The air here is so humid and hot that propellers warp, and the glue holding them together disintegrates, while canvas simply rots right off the wings of airplanes. Engines and windshields become clogged with smashed insects; steel parts quickly rust. In fact, Lieutenant Cutler is forced to crash-land his malfunctioning plane in the delta in December, becoming a prisoner of the the Königsberg’s crew. (Later seen in a German POW camp, his ultimate fate — just like his earlier life — is unknown.) Two Sopwith seaplanes arrive in the new year, but quickly find themselves dodging rifle fire because they too cannot gain more than a few hundred feet of altitude in the local weather conditions.

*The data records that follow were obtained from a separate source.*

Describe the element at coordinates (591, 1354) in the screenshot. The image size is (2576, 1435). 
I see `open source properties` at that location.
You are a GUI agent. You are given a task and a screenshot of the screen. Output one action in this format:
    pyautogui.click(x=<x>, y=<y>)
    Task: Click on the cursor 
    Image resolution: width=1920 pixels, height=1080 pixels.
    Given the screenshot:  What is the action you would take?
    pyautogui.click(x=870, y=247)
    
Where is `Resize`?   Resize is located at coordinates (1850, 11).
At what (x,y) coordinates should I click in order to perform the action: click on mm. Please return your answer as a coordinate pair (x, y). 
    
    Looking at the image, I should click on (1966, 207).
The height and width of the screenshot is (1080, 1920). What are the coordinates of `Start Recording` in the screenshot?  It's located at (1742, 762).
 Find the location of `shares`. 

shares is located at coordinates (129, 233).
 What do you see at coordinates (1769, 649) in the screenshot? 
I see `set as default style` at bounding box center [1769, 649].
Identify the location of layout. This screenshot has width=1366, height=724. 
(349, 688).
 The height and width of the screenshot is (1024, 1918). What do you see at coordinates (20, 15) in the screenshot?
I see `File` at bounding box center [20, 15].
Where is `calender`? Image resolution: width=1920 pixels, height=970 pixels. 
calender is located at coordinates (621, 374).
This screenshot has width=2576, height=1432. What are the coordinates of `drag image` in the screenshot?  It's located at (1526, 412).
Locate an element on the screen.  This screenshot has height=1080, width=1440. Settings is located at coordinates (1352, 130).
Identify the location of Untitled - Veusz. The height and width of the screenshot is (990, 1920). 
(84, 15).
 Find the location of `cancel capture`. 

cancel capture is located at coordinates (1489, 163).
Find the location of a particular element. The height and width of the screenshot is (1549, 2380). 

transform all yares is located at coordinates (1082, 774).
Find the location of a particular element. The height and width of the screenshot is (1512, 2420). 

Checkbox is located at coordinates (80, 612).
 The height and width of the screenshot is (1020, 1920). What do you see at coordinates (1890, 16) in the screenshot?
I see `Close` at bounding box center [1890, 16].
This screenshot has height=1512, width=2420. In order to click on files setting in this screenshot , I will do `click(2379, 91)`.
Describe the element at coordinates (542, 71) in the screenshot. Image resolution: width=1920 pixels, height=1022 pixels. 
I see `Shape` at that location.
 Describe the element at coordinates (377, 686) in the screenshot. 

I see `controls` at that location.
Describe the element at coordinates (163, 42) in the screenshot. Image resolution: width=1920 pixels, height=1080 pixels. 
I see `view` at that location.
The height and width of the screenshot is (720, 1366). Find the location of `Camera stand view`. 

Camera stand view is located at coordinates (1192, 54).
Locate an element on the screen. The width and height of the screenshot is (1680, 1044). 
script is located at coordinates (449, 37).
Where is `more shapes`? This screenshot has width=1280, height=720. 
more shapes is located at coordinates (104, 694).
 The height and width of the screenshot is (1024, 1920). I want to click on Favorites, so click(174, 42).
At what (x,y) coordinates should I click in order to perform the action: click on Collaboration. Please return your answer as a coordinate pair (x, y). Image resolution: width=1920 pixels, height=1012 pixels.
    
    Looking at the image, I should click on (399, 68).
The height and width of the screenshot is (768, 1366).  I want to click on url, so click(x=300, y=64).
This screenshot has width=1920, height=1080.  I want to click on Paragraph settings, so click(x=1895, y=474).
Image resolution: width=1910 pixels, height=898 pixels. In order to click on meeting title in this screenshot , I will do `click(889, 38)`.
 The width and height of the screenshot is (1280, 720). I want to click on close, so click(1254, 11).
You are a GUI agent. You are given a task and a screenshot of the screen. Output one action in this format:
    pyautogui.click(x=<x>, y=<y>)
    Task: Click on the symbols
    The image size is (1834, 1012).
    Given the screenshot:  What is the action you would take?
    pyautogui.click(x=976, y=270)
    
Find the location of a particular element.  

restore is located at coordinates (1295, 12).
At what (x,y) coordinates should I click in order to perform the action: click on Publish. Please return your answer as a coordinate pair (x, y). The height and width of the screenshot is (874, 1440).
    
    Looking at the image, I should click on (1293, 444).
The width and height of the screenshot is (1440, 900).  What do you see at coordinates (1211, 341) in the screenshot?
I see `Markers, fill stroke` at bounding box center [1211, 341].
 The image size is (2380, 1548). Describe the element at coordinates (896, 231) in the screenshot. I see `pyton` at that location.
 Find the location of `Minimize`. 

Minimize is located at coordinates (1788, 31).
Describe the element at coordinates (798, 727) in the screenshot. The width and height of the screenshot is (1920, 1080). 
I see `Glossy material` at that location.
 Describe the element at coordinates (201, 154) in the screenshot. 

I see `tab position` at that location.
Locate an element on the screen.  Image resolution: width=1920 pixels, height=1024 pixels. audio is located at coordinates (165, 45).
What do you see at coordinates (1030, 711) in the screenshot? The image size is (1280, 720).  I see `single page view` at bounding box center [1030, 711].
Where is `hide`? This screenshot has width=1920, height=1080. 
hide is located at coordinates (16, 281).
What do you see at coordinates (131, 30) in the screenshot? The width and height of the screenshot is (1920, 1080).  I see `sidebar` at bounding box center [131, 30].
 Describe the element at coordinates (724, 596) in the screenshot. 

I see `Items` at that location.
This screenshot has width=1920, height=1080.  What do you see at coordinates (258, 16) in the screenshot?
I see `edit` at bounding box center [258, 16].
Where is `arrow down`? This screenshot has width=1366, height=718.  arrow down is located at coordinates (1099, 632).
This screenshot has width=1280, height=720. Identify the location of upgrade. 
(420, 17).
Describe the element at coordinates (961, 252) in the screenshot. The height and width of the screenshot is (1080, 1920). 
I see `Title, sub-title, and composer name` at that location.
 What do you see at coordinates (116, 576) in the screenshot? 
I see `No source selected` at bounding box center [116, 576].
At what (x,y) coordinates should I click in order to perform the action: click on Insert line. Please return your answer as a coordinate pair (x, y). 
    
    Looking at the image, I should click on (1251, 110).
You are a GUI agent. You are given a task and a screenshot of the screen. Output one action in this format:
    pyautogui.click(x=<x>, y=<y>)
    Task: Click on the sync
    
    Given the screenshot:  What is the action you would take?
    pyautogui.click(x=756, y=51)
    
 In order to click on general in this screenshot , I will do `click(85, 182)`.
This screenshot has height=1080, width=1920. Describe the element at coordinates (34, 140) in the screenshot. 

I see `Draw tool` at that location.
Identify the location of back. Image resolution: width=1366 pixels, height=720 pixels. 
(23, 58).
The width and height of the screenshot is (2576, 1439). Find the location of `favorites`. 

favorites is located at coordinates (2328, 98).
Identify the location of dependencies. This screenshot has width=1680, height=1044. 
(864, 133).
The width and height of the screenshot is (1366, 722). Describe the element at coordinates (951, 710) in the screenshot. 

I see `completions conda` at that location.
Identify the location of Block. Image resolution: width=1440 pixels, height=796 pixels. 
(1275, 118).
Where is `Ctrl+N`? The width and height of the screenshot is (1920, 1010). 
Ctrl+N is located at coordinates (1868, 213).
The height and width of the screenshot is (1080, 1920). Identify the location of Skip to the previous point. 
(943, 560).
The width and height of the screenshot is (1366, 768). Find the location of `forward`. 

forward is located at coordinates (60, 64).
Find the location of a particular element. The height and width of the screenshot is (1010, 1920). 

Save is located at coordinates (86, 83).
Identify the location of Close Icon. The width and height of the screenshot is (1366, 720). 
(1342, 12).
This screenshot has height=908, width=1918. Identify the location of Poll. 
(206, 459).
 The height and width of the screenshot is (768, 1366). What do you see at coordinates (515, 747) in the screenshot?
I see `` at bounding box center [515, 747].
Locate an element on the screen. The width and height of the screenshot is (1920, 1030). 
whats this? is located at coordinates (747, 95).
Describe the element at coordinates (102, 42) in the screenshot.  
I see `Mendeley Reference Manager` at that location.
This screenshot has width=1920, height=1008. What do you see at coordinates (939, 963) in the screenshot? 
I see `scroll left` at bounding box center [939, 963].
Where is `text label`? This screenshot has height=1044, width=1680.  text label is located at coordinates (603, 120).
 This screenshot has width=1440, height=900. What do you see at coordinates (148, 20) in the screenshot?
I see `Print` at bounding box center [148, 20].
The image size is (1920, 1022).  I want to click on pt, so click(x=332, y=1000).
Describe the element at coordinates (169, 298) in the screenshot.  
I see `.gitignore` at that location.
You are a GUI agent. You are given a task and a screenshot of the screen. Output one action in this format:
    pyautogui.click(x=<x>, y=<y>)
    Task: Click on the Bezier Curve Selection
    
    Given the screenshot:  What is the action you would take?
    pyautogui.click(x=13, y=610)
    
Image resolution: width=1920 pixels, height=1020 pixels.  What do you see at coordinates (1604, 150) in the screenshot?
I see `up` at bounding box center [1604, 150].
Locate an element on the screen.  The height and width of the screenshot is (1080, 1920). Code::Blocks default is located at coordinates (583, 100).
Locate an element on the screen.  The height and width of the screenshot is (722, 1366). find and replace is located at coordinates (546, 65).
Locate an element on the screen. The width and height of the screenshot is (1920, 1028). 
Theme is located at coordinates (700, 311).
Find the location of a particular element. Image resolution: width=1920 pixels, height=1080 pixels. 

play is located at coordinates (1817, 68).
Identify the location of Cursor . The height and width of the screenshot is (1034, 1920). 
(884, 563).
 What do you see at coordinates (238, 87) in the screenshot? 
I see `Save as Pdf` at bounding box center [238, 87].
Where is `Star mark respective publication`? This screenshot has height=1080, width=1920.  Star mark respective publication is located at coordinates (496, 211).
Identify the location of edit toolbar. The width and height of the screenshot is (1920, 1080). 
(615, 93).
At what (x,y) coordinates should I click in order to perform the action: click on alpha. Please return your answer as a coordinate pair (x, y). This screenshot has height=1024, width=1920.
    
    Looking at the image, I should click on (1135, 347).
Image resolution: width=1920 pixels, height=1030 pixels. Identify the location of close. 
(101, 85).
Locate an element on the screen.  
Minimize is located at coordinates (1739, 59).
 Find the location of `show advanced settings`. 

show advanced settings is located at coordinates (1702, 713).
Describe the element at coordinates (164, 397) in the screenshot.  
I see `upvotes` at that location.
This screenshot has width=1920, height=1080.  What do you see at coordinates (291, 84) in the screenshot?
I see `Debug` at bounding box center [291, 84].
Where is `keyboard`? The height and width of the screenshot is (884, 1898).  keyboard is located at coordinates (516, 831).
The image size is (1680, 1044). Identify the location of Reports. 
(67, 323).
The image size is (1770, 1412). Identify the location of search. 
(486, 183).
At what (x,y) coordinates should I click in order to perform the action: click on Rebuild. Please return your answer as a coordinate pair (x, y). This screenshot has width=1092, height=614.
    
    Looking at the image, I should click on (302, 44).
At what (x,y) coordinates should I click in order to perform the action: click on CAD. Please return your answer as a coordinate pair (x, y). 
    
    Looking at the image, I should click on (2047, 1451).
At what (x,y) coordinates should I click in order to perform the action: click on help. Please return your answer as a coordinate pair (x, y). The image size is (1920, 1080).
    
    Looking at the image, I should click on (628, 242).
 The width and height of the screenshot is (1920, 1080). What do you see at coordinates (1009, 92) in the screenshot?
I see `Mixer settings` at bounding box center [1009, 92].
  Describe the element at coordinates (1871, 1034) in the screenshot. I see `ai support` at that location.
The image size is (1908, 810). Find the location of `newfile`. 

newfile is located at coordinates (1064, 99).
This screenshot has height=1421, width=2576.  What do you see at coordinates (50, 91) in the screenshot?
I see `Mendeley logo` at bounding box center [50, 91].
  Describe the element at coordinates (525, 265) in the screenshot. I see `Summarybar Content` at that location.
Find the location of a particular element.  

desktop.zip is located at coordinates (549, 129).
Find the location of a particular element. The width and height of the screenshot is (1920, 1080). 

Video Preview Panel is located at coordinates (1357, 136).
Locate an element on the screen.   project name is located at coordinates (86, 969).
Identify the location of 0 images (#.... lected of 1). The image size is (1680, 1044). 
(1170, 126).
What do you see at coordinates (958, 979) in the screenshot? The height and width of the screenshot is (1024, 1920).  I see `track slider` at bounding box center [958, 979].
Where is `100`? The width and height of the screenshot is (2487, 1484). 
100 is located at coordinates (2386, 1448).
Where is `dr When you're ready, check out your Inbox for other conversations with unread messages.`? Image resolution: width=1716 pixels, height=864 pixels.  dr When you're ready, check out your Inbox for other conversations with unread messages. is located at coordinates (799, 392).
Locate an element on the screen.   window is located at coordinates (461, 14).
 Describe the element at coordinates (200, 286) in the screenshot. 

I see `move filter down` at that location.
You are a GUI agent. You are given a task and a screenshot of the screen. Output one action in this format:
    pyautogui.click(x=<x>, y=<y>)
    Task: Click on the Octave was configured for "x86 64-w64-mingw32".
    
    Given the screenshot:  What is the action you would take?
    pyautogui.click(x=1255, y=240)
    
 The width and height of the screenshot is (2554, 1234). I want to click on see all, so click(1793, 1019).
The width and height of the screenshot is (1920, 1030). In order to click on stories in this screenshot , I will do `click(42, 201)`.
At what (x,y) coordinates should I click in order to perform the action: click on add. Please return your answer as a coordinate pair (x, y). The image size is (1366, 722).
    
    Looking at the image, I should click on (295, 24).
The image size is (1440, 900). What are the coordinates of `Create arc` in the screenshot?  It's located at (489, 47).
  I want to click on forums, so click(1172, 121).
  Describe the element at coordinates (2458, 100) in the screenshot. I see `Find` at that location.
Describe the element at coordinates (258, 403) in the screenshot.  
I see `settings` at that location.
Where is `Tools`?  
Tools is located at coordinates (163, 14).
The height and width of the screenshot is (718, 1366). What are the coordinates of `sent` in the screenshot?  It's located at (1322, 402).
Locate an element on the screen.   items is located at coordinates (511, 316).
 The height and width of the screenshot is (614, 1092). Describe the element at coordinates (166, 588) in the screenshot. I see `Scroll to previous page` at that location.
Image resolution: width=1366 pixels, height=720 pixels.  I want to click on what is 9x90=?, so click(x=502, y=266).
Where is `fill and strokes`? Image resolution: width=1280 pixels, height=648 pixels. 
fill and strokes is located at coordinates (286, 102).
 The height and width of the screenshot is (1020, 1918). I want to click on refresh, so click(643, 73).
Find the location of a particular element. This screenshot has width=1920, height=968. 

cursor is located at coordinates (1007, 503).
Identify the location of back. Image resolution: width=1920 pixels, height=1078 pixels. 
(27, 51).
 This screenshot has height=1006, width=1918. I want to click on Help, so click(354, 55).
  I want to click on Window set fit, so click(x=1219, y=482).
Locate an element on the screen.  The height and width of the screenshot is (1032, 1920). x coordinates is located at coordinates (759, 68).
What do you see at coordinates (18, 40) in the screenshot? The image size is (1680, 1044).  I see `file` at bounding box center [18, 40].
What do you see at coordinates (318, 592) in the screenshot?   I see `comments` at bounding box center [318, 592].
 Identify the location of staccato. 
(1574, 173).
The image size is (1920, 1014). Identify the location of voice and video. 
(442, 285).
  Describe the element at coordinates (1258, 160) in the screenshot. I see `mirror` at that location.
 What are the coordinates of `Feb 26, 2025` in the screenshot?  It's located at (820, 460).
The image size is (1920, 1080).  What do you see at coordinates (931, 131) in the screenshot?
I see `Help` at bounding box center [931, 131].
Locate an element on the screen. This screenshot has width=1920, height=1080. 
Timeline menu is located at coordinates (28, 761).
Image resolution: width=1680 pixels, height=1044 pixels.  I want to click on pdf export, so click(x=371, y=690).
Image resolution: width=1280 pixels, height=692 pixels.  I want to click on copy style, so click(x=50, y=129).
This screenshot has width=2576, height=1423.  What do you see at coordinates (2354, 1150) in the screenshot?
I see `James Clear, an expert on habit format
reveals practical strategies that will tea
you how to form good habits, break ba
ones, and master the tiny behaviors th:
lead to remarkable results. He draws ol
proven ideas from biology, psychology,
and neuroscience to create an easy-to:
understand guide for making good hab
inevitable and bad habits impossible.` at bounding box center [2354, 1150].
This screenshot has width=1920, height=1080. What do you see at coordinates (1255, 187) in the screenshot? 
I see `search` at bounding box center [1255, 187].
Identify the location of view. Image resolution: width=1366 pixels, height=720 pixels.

For Colonel Paul von Lettow-Vorbeck, the guerrilla commander of the Kaiser’s East African Schutztruppen who has just won a spectacular victory at Tanga five days ago, the Königsberg soon becomes an unwelcome responsibility. In December, he respectfully asks Looff to turn over his disciplined crew for his operations in the bush, sparing the need to resupply them here. The captain sends all of his marines, but insists on maintaining a crew of 250 sailors aboard his ship.
The blockade will continue until next Summer, ending only when Britain can find a boat designed to fight with big guns in river shallows.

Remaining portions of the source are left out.